* _Source document_:
_ _ _ _ _ _ _

In late January, Kovtun was awarded the bronze medal at the 2016 European Championships in Bratislava, having placed second in the short and sixth in the free. He finished 18th at the 2016 World Championships in Boston. On 16 May 2016, Buyanova announced that Kovtun had left her group and joined Inna Goncharenko.

=== 2016–17 season ===
After taking the bronze medal at the 2016 CS Finlandia Trophy, Kovtun finished seventh at both of his Grand Prix assignments, the 2016 Skate America and 2016 Cup of China. At the 2017 Russian Championships, he received the bronze medal, having finished third to Mikhail Kolyada and Alexander Samarin. He said that he had begun consulting a psychologist. He won the silver medal at the 2017 European Championships, earning new personal bests in the short program, free skate and overall. He placed eleventh at the 2017 World Championships.

=== 2017–18 season ===
Kovtun withdrew from the 2017 Finlandia Trophy and his first Grand Prix assignment, 2017 Skate Canada, due to a back injury. Kovtun competed in the short program at 2017 Skate America, placing twelfth, and withdrew as a result of continued back and knee problems. At the 2018 Russian Championships, he placed sixteenth in the short program, and again withdrew. Commenting afterward on his disappointing result, Kovtun said it was a "novel experience" and that he "was physically unable to train, simply because I could not bend down to tie my laces and then straighten up again." He resumed training in February 2018.

_ _ _ _ _ _ _

* _Collected data entries_:
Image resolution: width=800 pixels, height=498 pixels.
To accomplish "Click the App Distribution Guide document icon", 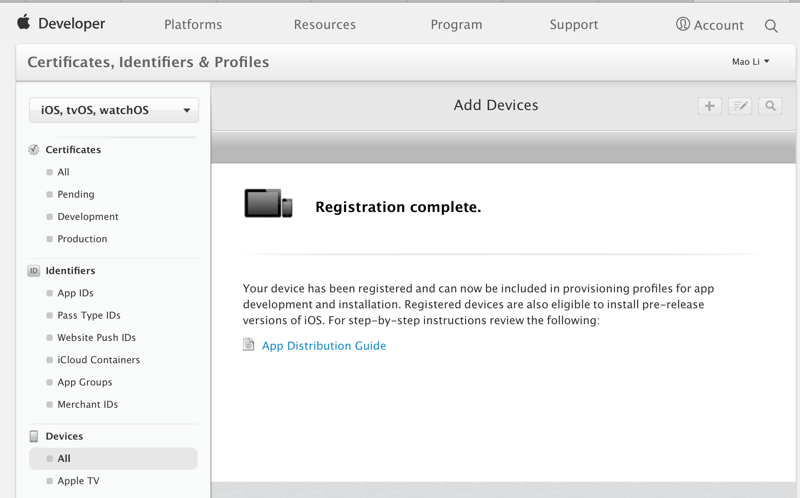I will 249,345.
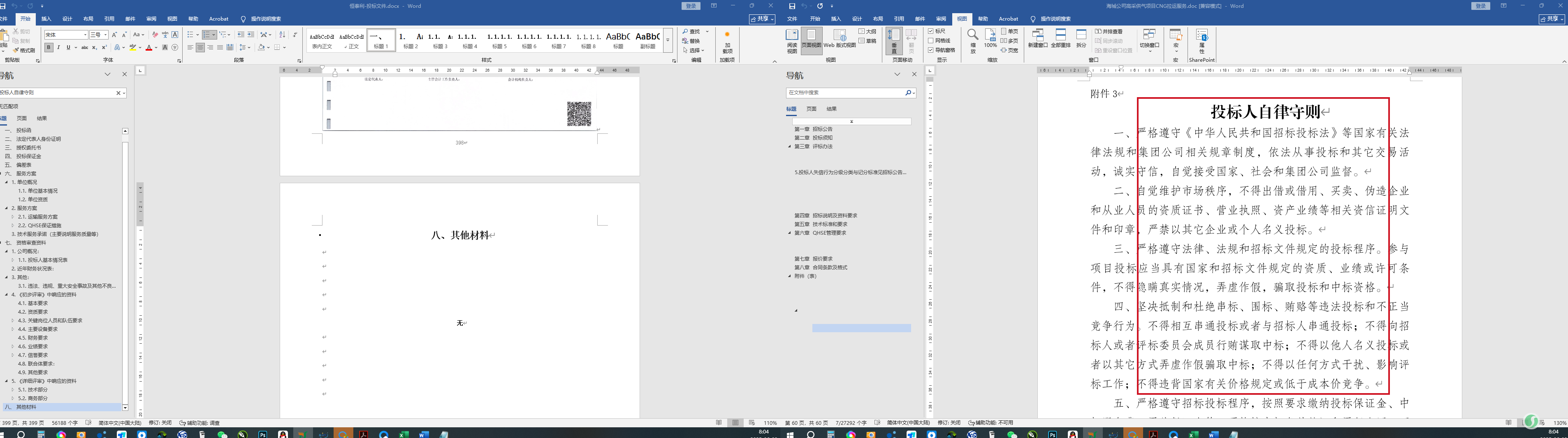
Task: Click the italic button
Action: click(58, 47)
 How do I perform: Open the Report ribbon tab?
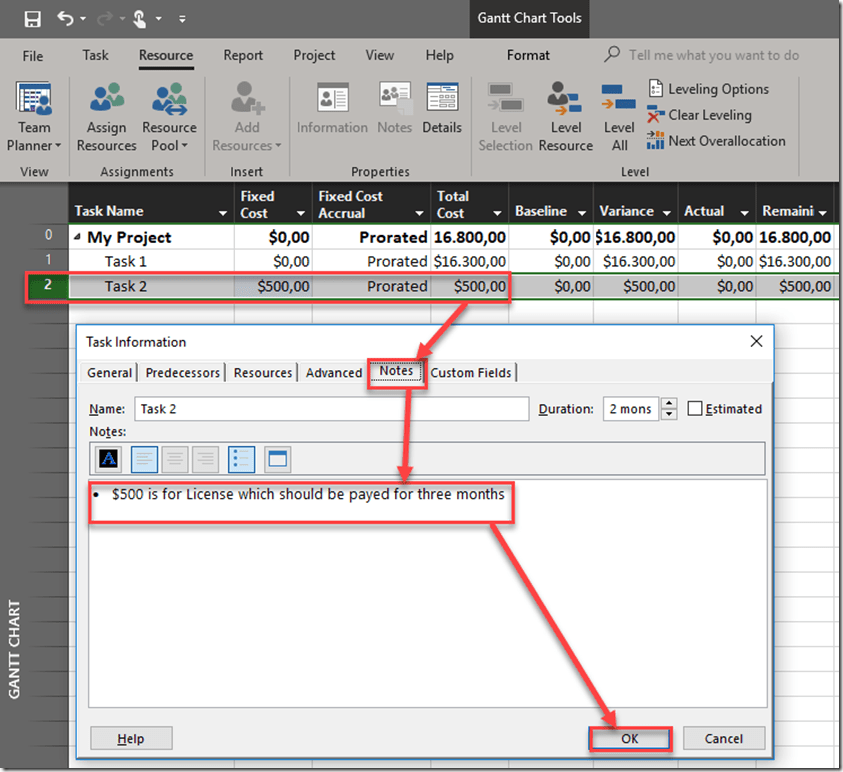(243, 55)
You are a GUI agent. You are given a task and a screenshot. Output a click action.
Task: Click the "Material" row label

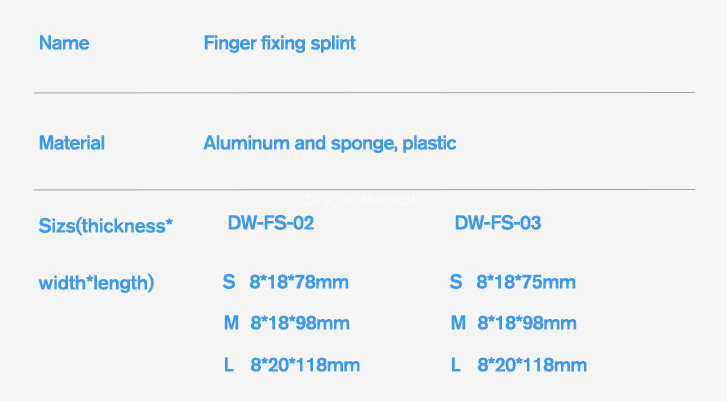point(71,143)
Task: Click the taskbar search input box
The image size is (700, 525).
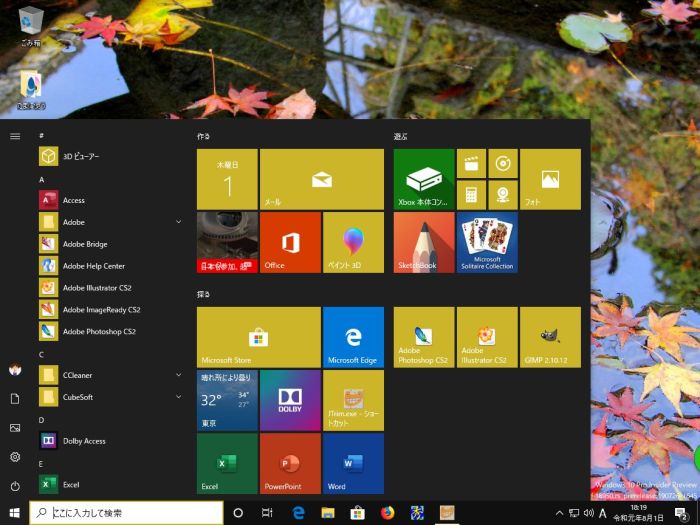Action: point(130,513)
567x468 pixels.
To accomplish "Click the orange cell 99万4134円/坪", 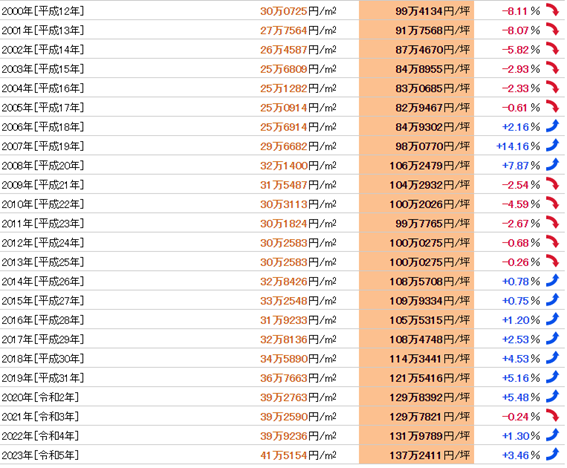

_ _ _ _ _ _ _

* _Requirement 1_:
Answer these questions from the passage on Kovtun's skating seasons:
(a) Whom did Kovtun join after leaving Buyanova's group?
(b) Which two skaters finished ahead of him at the 2017 Russian Championships?
(c) In what month and year did he resume training?
* _Requirement 2_: Go on with the passage on Kovtun's skating seasons, picking up after its final sentence.

* _Response area 1_:
(a) Inna Goncharenko
(b) Mikhail Kolyada and Alexander Samarin
(c) February 2018

* _Response area 2_:
=== 2018–19 season ===

Coached by Elena Buianova and Alexander Uspenski at CSKA Moscow, Kovtun began his season by winning the gold medal at the 2018 CS Tallinn Trophy. Competing at the 2019 Russian Championships, he placed first in both the short program and the free skate to claim his fourth Russian national title.

At the 2019 European Championships, Kovtun placed fifth in the short program. He had serious problems in the free skate, popping several of his planned quad and triple jumps, and as a result placed sixteenth in the free and dropped to fourteenth overall.

In March 2019, he took silver at the 2019 Winter Universiade in Krasnoyarsk, Russia. Kovtun withdrew from the 2019 World Championships, citing medical reasons.

On 23 April 2019, Kovtun announced his retirement from competitive skating.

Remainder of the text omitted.